Question

Given,$10L$ of hard water required $0.56g$ of lime ($CaO$) for removing hardness. Hence the temporary hardness in ppm of $CaC{O_3}$ is?
A) $100$
B) $200$
C) $10$
D) $20$

Answer 1

We have to remember that the units part per million is ${10^6}$ mL of any solution. We also remember that the hardness of water can be measured in parts per million calcium carbonate, which is the amount of calcium carbonate in gms present in ${10^6}$ ml of water.
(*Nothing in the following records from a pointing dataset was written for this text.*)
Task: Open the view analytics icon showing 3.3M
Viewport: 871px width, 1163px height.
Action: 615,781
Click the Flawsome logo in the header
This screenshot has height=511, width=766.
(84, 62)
Hardness can be of two types: permanent and temporary.

Complete answer:
When we look at the chemical reaction it is inferred that one mole of calcium oxide is used to produce two moles of calcium carbonate. We have to know that the temporary hardness is caused due to bicarbonate ions of calcium and magnesium ions. The reaction of removing hardness from lime can be represented as:
$Ca{\left( {HC{O_3}} \right)_2} + CaO \to {\text{ }}2CaC{O_3} + {H_2}O$
We must have to know that the molar mass of lime is $56g$ and on the other hand molar mass of calcium carbonate is $100g$ since two moles of calcium carbonate is required thus $200g$. So from here we can conclude that $0.56g$ of calcium oxide i.e. lime requires $2g$ of calcium carbonate i.e. $CaC{O_3}$.
$0.56g$ of $CaO$= $2g$ of $CaC{O_3}$ in $10L$ of water
= $2g$ $CaC{O_3}$ in ${10^4}$ mL of ${H_2}O$
= $200g$ $CaC{O_3}$ in ${10^6}$ ml of ${H_2}O$

Note:
We have to remember that the hardness can be two types: permanent and temporary. Permanent hardness is caused by sulphate and chloride ions of calcium and magnesium whereas temporary hardness is due to bicarbonate ions of calcium and magnesium. We have to know that the Ppm is the unit's parts per million which is mass of solute divided by mass of solution in gms. We also know that the calcium oxide is also known as lime.